I found the chapter “Free Love” in the Victorian Age to be very interesting. Many of the issues free love advocates addressed are still very topical today, like abortion and equal standards of behaviorial conduct for men and women.
One of the “free love writers,”Angela Heywood, wrote “long treatises arguing that women should be more than household drudges and sex objects.” Today, various independent media publications champion for the rights of women and offer empowering anecdotes and workshops meant to inspire. I definitely want to point out some of these contemporary publications. One site that caught my attention was called “Shameless Magazine.” The magazine’s creed says it aims to “inspire, inform, and advocate for young women and trans youth.” The magazine’s writers publish inspiring articles about women from around the world making a difference. For example, an article that appeared in the Winter 2012 issue discussed how young women farmers are gaining ground in the sustainable food production industry. The magazine also keeps track of different workshops and events that focus on women empowerment. Here is an image of one of the events they are advertising.

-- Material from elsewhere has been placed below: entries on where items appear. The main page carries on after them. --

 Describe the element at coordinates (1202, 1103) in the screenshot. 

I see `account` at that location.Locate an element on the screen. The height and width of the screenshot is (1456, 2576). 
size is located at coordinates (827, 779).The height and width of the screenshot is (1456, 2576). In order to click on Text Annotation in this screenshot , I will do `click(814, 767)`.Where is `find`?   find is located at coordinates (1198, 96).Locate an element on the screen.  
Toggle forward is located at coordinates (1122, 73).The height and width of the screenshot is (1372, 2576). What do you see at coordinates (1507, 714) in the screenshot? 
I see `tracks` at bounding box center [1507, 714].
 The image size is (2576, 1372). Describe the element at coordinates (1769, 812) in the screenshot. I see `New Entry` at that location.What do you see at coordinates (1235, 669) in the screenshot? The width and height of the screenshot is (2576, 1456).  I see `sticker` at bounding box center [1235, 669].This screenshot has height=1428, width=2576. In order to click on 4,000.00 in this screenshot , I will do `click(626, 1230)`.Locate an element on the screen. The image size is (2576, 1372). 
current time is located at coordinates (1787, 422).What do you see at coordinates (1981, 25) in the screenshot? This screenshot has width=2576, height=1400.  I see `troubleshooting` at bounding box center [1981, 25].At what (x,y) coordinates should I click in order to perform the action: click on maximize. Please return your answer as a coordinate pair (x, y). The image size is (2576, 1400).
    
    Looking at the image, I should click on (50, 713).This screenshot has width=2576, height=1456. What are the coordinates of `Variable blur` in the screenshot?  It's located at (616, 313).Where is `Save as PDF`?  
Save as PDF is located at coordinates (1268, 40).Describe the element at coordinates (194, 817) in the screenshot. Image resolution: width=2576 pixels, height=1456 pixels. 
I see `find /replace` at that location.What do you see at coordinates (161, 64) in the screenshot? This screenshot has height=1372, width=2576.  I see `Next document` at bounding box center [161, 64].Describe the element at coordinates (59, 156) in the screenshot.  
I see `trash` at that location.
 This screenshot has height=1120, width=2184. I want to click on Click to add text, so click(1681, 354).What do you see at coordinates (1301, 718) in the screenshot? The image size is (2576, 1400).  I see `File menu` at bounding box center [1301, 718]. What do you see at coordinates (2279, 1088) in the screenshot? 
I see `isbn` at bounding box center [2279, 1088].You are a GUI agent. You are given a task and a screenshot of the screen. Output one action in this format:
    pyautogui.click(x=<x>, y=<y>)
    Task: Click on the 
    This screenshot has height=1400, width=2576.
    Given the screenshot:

This magazine reminds me somewhat of Angela Heywood and the other free love writers, but perhaps without the overt sexual language. Still, shameless magazine does not shy away from issues such as abortion and prostitution. Shameless magazine is promoting an event called “Hustle & Dough,” which is part of a month-long celebration of “International Sex Workers Rights Day.”
There are numerous other outlets that give voice to women who are typically silenced by the men in their society. One of these great publications is called the Afghan Women’s Writing Project. The project allows Afghan women to express their uninhibited opinions.
My favorite part of the free love chapter was the section titled “exposing the hypocrisy of the Victorian man.” I thought it was brave of Victoria Woodhull to publish the story about Rev. Henry Ward Beecher’s affair. Now, I do not believe that people’s private lives are particularly newsworthy, but I do believe Woodhull addressed a widespread issue. The issue of double-standards for men and women. Men should not be pardoned for something women are frequently shunned for, nor should a reputable man like Henry Ward Beecher pass judgement onto people who are participating in the same act as he.